21 December 2010

grown up

Sometimes, I just really don't want to be an adult. It seems like being a grown-up is just one annoying thing after another: bills and insurance and bank accounts and stolen IDs and credit reports and I'm noticing a theme here that everything seems to involve money. I would like to ban money and all of the associated anxiety. The thing I would most like to get rid of is that sinking sensation when you know that something is about to cost you way more than you can afford, like a car accident or a medical procedure.

When I was 25 or so, I used to wonder how my parents managed to be grown up at 25, which is how old they were when I was born. I felt very far from being grown up at 25. I wondered how they managed to seem like they knew what they were doing, even when there was no way they possibly could have known, like at checkpoints in Liberia.

Now, though, I have it figured out: you fake it. You just do. I don't have kids, so I don't have to fake it quite as well, not yet, but I still fake it. I pretend that I'm calm about making that phone call. I pretend that I know what questions to ask when the bank calls to tell me that my debit card was used at an electronics store in New Jersey (New Jersey?!? I haven't been in New Jersey since 2006, and I didn't have this bank account then). You just keep doing the next thing that has to be done and somehow, hopefully, it all gets done.
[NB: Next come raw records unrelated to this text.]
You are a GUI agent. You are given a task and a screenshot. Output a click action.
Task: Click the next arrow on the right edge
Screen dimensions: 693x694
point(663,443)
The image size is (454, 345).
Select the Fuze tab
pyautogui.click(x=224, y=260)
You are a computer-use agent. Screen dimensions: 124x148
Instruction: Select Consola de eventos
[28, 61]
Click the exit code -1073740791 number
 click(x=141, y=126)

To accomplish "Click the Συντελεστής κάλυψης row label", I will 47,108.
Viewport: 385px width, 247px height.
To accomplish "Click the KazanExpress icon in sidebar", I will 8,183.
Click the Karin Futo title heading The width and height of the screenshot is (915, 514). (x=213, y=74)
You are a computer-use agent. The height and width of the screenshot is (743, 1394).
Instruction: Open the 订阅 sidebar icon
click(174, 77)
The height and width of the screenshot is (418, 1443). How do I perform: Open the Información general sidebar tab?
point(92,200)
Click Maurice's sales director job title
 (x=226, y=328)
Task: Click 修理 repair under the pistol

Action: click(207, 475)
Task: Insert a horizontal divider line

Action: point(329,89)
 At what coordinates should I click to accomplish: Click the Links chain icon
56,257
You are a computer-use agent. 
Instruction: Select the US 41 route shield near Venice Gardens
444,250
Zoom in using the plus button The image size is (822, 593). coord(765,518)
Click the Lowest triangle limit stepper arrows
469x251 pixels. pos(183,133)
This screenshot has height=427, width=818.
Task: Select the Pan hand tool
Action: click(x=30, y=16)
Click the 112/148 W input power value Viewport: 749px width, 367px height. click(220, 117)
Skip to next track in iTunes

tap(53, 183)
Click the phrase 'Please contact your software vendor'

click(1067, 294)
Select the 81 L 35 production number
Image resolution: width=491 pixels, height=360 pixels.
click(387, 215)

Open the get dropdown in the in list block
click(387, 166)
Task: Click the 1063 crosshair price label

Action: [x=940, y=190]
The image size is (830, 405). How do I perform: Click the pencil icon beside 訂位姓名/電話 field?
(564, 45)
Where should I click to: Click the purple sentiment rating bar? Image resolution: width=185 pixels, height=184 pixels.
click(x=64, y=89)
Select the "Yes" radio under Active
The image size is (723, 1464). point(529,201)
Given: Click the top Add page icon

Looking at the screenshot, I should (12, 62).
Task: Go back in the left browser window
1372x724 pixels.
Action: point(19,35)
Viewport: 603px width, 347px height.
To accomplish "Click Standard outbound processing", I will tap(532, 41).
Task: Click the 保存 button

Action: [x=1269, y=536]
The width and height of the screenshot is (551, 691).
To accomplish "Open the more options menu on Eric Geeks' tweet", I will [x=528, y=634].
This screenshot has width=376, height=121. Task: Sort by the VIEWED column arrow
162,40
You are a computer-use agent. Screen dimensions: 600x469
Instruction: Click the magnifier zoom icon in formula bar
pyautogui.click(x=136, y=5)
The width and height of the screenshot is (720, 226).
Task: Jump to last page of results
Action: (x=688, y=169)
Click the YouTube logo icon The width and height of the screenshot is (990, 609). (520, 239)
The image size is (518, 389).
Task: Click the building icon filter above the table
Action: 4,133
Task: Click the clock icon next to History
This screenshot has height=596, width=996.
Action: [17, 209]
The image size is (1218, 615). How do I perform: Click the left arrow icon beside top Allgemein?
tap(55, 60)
I guess I thought there was more to being a grown-up. I thought someday I would feel like one, but now I'm not sure that day will ever arrive. Maybe being grown up is more about what you do than about what you feel.

1 comment:

A & J & F & H & W said...

My dad was 27 when Nate was born. I've thought about that a number of times before, especially when I look at old pictures, and I'm now the same age as he was. It's strange.